[Propósito de la tarea]
Conteste según el texto sobre el Concilio Vaticano II:
(a) ¿Cuál es la verdadera finalidad de la Iglesia?
(b) ¿De qué dos clases de formas de cambio advierte que se pueden crear fetiches?
(c) ¿Cómo califica que todos, aun en el seno del catolicismo, seamos "hermanos separados"?

[Pasaje citado]
Obispo con capa y armiño |
En época del Concilio Vaticano II se regó la idea de que todo estaba cambiando en la Iglesia. Hoy, unas décadas después, hay quien quisiera decir que tales cambios fueron producto del capricho de la banalidad de algunos y en todo caso, que el Concilio no hizo un llamado a tanto cambio. Igual, nos dicen que en realidad no fue tanto lo que cambió.
Lo primero que habría que decir es que no tiene sentido obsesionarse con la idea del cambio. Lo importante no es si la Iglesia cambió, si debió cambiar, si no debió... si sí o si no cambió. Lo importante es el evangelio y la predicación del evangelio. Lo importante es la misión evangelizadora, esa es la verdadera finalidad de la Iglesia. Luego, el cambio es un medio y debe estar subordinado a esa finalidad.
De lo contrario, nos corremos el riesgo de crear fetiches -- ídolos -- de las formas "progre" y de las formar "carcaj", es decir, de las formas de cambio progresista o de las formas de cambios tradicionalistas. Cuando se crea un fetiche así, la persona tendrá la tendencia de aprobar y admirar todo lo que sea cambio progresista, de manera ciega, idolátrica. Lo mismo sucederá con los tradicionalistas que rendirán culto ciego a las formas "conservadoras" o "preconciliares". Son dos caras de una misma moneda, la de una idolatría por las apariencias.
Lo importante es la predicación del evangelio hoy por hoy. ¿Tiene sentido que un obispo se revista de armiño y ropajes ostentosos? ¿Le sirve eso al evangelio? ¿Tiene sentido que un sacerdote vista de jeans y camiseta cuando va a atender enfermos en un hospital? ¿Le sirve eso de edificación a las personas? ¿Tiene sentido que se le prohíba a las niñas ser monaguillos en las misas "tridentinas"? ¿No es eso hacer el ridículo? ¿No contradice el espíritu del evangelio?
Y, claro, para qué sirve atacarse de lado y lado. Cuando somos todos, aun en el seno del catolicismo, "hermanos separados". Eso es un escándalo que hay que subsanar.

[Datos proporcionados]

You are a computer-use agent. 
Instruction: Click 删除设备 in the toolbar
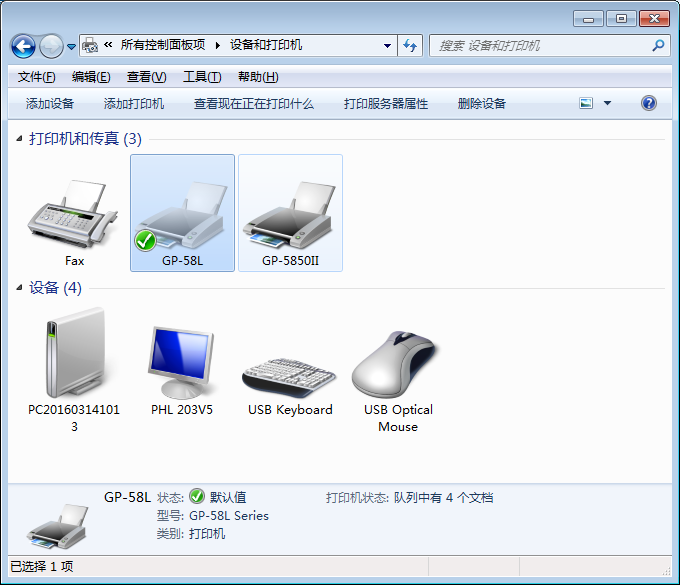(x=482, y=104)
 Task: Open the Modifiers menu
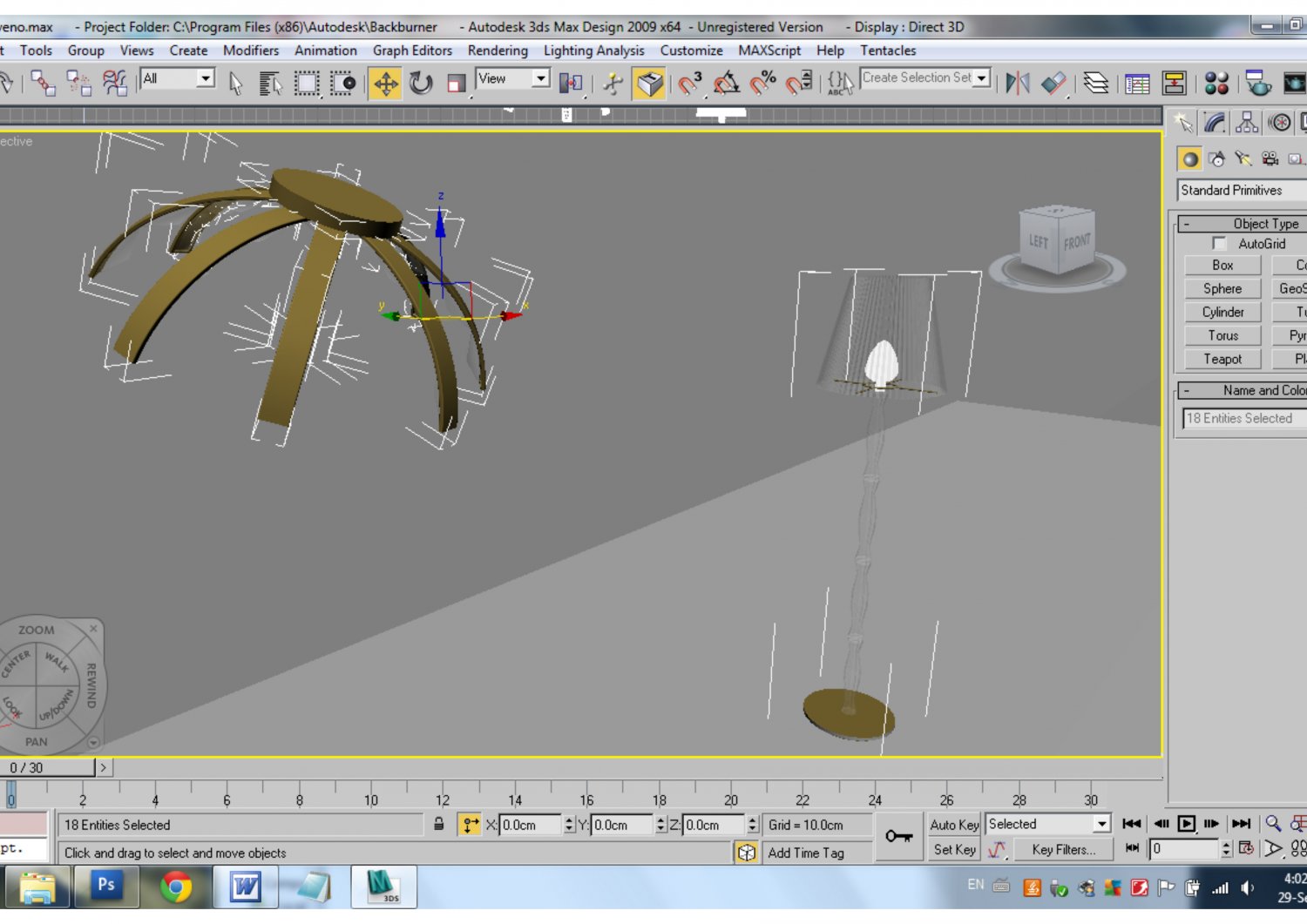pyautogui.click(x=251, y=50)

[Respuesta]
(a) La misión evangelizadora.
(b) De las formas de cambio progresista y de las formas de cambio tradicionalista.
(c) Como un escándalo que hay que subsanar.